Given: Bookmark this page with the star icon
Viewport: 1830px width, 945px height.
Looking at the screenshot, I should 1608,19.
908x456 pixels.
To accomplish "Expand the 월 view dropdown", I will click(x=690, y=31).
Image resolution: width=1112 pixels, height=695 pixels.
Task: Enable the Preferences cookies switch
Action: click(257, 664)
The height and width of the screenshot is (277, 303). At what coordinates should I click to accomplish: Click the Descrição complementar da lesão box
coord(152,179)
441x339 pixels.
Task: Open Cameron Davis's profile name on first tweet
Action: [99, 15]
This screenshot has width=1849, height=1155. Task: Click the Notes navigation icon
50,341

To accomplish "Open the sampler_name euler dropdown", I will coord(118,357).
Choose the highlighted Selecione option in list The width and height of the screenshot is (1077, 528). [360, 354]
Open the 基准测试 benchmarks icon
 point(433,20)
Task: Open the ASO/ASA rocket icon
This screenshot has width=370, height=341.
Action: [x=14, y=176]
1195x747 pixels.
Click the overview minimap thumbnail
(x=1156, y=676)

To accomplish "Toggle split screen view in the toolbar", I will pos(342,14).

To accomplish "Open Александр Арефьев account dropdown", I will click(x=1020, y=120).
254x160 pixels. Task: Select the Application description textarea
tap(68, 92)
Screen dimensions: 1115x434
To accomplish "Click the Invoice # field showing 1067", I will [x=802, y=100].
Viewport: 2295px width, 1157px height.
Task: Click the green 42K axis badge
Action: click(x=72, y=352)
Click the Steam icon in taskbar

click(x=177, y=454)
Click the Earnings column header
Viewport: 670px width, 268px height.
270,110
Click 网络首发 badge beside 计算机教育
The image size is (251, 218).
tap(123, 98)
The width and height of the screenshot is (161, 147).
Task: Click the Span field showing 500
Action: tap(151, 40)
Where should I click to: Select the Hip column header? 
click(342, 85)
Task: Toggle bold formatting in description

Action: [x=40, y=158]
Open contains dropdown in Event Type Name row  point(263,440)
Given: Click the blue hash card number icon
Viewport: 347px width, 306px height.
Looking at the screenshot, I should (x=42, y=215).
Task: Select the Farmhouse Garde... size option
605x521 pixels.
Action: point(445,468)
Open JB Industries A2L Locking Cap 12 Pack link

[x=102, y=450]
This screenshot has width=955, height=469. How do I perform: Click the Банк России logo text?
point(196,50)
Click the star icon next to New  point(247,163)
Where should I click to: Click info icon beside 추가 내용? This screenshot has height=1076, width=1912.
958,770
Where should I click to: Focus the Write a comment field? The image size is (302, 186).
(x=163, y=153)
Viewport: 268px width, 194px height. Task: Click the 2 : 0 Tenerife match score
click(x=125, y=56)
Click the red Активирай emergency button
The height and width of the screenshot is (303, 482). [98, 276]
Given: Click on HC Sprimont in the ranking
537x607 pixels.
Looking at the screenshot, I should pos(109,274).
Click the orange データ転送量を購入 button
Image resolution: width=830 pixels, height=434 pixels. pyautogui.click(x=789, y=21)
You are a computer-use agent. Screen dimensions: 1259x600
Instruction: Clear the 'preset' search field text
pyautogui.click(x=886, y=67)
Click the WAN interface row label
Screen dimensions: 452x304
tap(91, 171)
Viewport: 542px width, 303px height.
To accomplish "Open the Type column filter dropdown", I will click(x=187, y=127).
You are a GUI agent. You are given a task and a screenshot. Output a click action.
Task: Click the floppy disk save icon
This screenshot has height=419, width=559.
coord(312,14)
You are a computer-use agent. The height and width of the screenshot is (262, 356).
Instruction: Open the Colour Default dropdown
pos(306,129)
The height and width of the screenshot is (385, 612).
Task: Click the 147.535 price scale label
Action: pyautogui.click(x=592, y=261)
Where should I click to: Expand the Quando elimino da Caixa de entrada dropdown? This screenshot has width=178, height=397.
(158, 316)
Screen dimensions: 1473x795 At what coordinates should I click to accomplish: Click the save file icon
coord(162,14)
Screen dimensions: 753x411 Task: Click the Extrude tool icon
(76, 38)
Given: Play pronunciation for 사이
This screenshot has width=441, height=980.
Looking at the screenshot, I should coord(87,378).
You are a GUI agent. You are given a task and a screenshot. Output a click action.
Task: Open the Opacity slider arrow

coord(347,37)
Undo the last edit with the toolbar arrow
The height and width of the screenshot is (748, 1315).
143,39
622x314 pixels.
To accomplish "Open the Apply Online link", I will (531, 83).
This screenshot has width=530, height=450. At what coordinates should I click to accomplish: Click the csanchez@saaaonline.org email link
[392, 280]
· · · · ·
_Instructions for the task_:
Where does "with" appear in the records above? Copy every line that has it.

_Solution_:
Given: Bookmark this page with the star icon
Undo the last edit with the toolbar arrow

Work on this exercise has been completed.